In an investigation spanning at least 16 months where charges against Turner, 64, were amended three separate times, the six-man panel, made up of judges, attorneys and lay persons, found Turner guilty in October of four of the 13 charges and part of a fifth, according to the Florida Judicial Qualifications Commission’s report released Tuesday.
The recommendation is now in the hands of the Florida Supreme Court, which will determine whether Turner will be permanently removed as a judge.  
Turner was banned from the bench by Chief Judge Belvin Perry Jr. in April after several women complained about him.
One of the women, Heather Shelby, an Osceola County Courthouse employee, testified about the “unwanted” relationship she had with Turner for a year from February 2009 to February 2010.
The relationship is outlined in the commission’s 41-page report about how Turner called her cell phone while he was hearing cases; invited her to his chambers while he was wearing gym clothes and kissed her cheek as she left; and visited her desk on a separate floor six to seven times a day, prompting her to hide from him. The clerk’s office eventually moved Shelby’s desk and changed her phone number due to Turner’s  frequent visitations.
The report stated Turner invented reasons to visit Shelby so often.
“It was just an everyday thing; or he was down at my desk continuously all day long ... I would turn around and he would be there,” Shelby testified.
One of those reasons was Shelby’s 12-year-old son, who has cancer. Shelby testified Turner constantly asked about her son’s treatment, offering to help with her family’s finances and requesting to visit her son in the hospital.
“He was constantly asking questions,” she testified.
In one instance last January, Turner overheard that Shelby was taking her son to a performance of “Phantom of the Opera” for his birthday. Shelby testified that Turner invited himself to the theater and showed up during intermission to take photographs of her and her son.

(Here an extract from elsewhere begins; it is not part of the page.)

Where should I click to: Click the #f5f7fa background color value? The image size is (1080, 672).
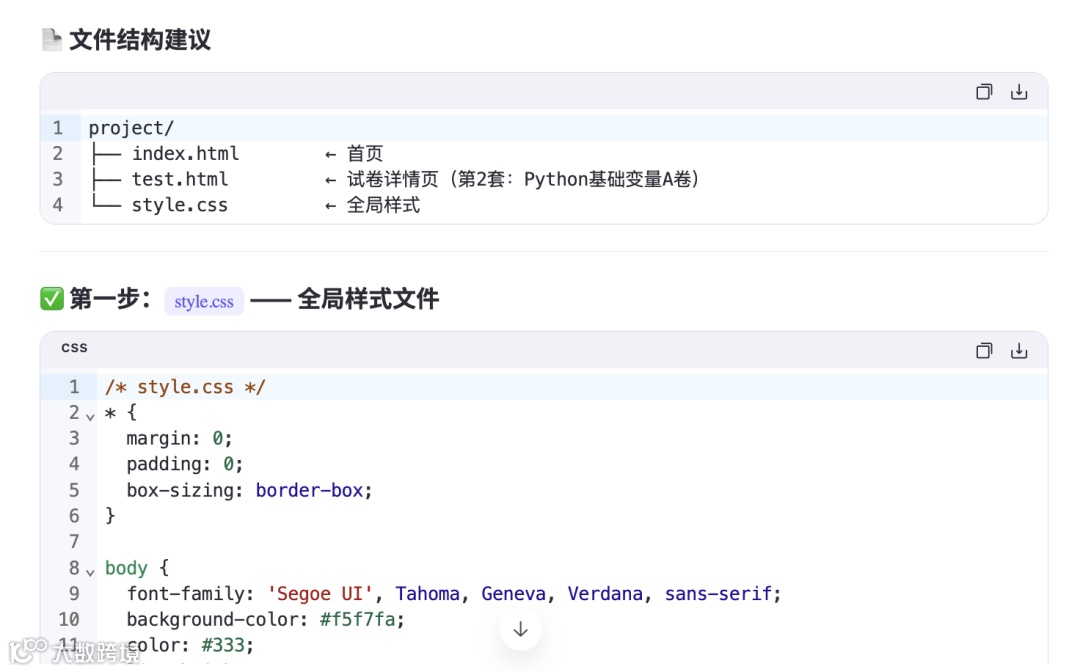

Turner’s story coincided with Shelby’s in some areas but differed in others.
Turner admits he invited Shelby to his chambers while in gym attire, closed the door and had a “friendly discussion.” He admitted to having personal conversations with her but that he had only sought Shelby out three times a day and that she had asked him to take photographs of her son.
The panel stated in the report they thought Turner “fixated” on Shelby and her son because he was lonely without taking into consideration “his attentions made Shelby uncomfortable and the source of gossip.” Neither Shelby nor the panel determined Turner’s attentions were romantic in nature.
Turner is considered an expert in employment law, according to the panel’s report, and the panelists were unconvinced he was “oblivious” to his superior position over Shelby and how his attention to her may have been perceived by others. The panel found him guilty on the charges related to Shelby.
Campaign funding issue
The panel’s report also detailed how Turner’s mother, Mignon Gordon, refinanced her Miami condominium and gave him $42,000 out of the $200,000 she borrowed, of which Turner, running for his first election, transferred $30,000 into his campaign account.
The $30,000 was in excess of the $500 limit on campaign contributions and had been deposited in early November 2008, after the “drop-dead” date for contributions. Turner was found guilty by the panel of this charge.
Turner also was charged with and found guilty of representing his mother as her attorney in her foreclosure suit out of Miami, violating the Judicial Code of Conduct, which prohibits a judge from acting as legal counsel for any family member.
Gordon was a victim of Bernie Madoff’s Ponzi scheme and could no longer afford the refinanced rate on her mortgage with only her Social Security benefits, according to the report.
Gordon’s condominium faced foreclosure in September 2008. Turner said he was acting “in a panic” as the “dutiful son” to help his mother in her suit.
The panel’s report stated Turner “thought about this issue in advance and carefully crafted language (in correspondence with the other attorneys) to disguise the fact he was a circuit judge, indicating that they didn’t need to know.”
The panel added a separate charge of all the findings collectively that constituted “a pattern of misconduct which raises serious questions regarding (Turner’s) fitness to perform the duties” of a judge.